E é aí que as duas experiências se encontram. Fome Zero e Cultura Viva, cada uma a seu modo, nos ensinam que não basta financiar. É preciso potencializar. O Estado pode colocar recursos onde antes não havia, pode reconhecer o invisível, pode garantir direitos. Mas ele não pode ocupar o lugar da sociedade. Porque, quando ocupa esse lugar, mesmo com boas intenções, a sociedade pode perder justamente aquilo que mais precisa para transformar a realidade: autonomia, organização, criatividade e capacidade de construir seu próprio futuro.

Talvez a esquerda precise reencontrar a sociedade. E talvez seja por isso que a pergunta continua fazendo sentido, quase dez anos depois da canção de Guilherme Arantes e três anos depois daquela conversa na Comunidade Bom Pastor: onde estava você?

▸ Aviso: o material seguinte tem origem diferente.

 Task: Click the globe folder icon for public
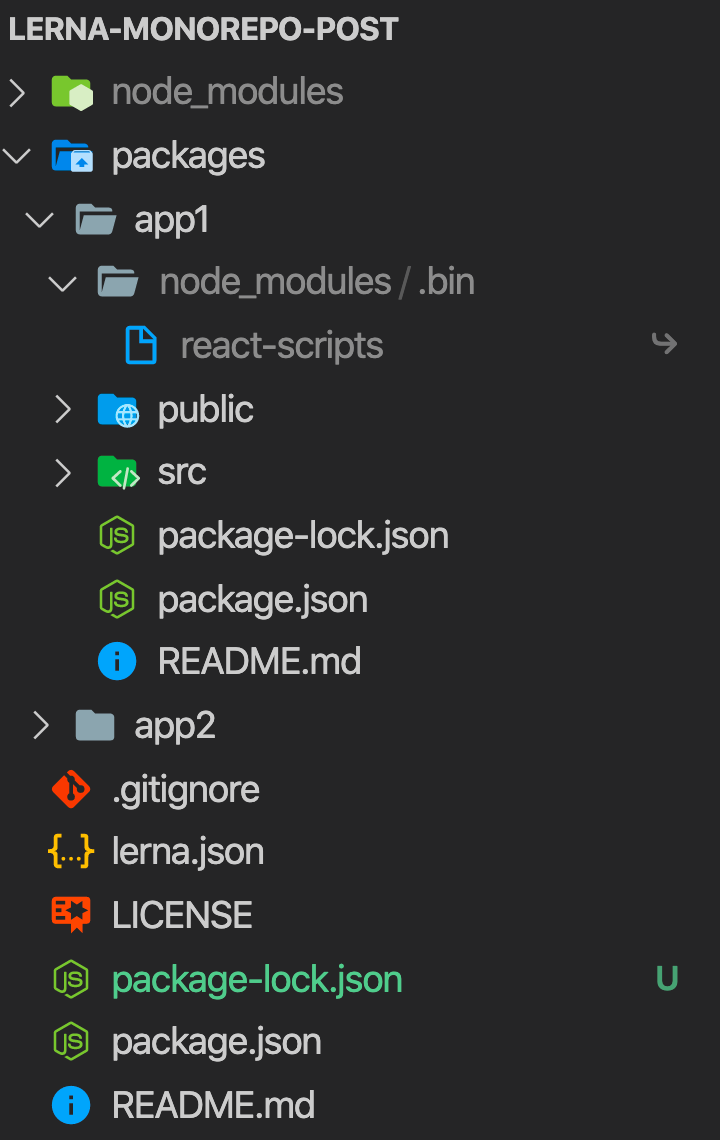click(x=118, y=411)
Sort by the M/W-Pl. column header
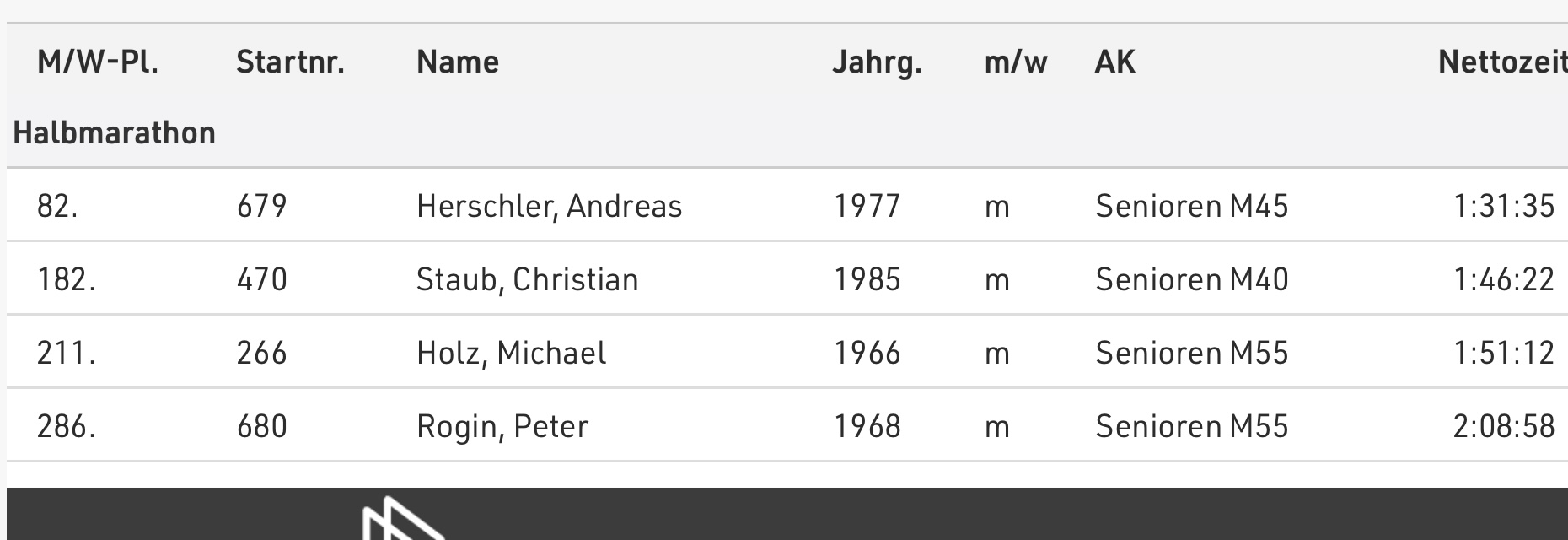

A resposta, provavelmente, é que estávamos ali o tempo todo. Nos territórios. Nas comunidades. Nos Pontos de Cultura. Nos movimentos. Nos jovens. Nas redes. Só faltou — e talvez ainda falte — àqueles  que ficam mais presos aos gabinetes, aos grandes eventos, voltar a nos encontrar, mas não agora, não por causa da campanha eleitoral.

(1) Onde Estava Você? - Guilherme Arantes

Só o tempo em nós respondeu

Em que se transformou

A amizade que uma vez existiu

Quem foi leal, quem ficou e o que se abandonou


Onde estava voc

Quando mais eu precisei

Do amigo pra lutar

Em tempos de guerra e paz


Onde andava você

Quando o mundo me esqueceu

Na areia do deserto e não te achei jamais


Tanto trabalho que deu

Reconstruir o chão

O universo desabou num furacão

Pedra por pedra, valeu

O aprendizado é assim


Onde estava você

Quando mais eu precisei

Do amigo pra lutar

Em tempos de guerra e paz


Onde andava você

Quando o mundo me esqueceu

Na areia do deserto e não te achei jamais


Quando somos jovens

Tantos sonhos são pra durar

Muitos só nos álbuns

De memórias pra guardar


Só o tempo em nós respondeu

Em que se transformou

A amizade que uma vez existiu

Quem foi leal, quem ficou

E o que se abandonou


Onde estava você

Quando mais eu precisei

Do amigo pra lutar

Em tempos de guerra e paz


Onde andava você

Quando o mundo me esqueceu

Na areia do deserto e não te achei jamais


Quando somos jovens

Tantos sonhos são pra durar

Muitos só nos álbuns

De memórias pra guardar

(2) Lembro do professor  Romero Venâncio ter feitio referência a um escrito de Lênin para reforçar seu argumento. Pela proximidade com o argumento apresentado, uma hipótese é o texto É Melhor Menos, mas Melhor”, escrito em 2 de março de 1923 e publicado no Pravda em 4 de março daquele ano. Nele, Lênin critica os problemas do aparelho estatal soviético, a burocratização e a pressa administrativa, defendendo sua reconstrução cuidadosa e a utilização dos melhores elementos existentes na sociedade. Ver: LÊNIN, V. I. “É Melhor Menos, mas Melhor”. In: Obras Escolhidas em três tomos. Lisboa; Moscovo: Edições “Avante!”; Edições Progresso, 1977, t. 3, p. 670-681.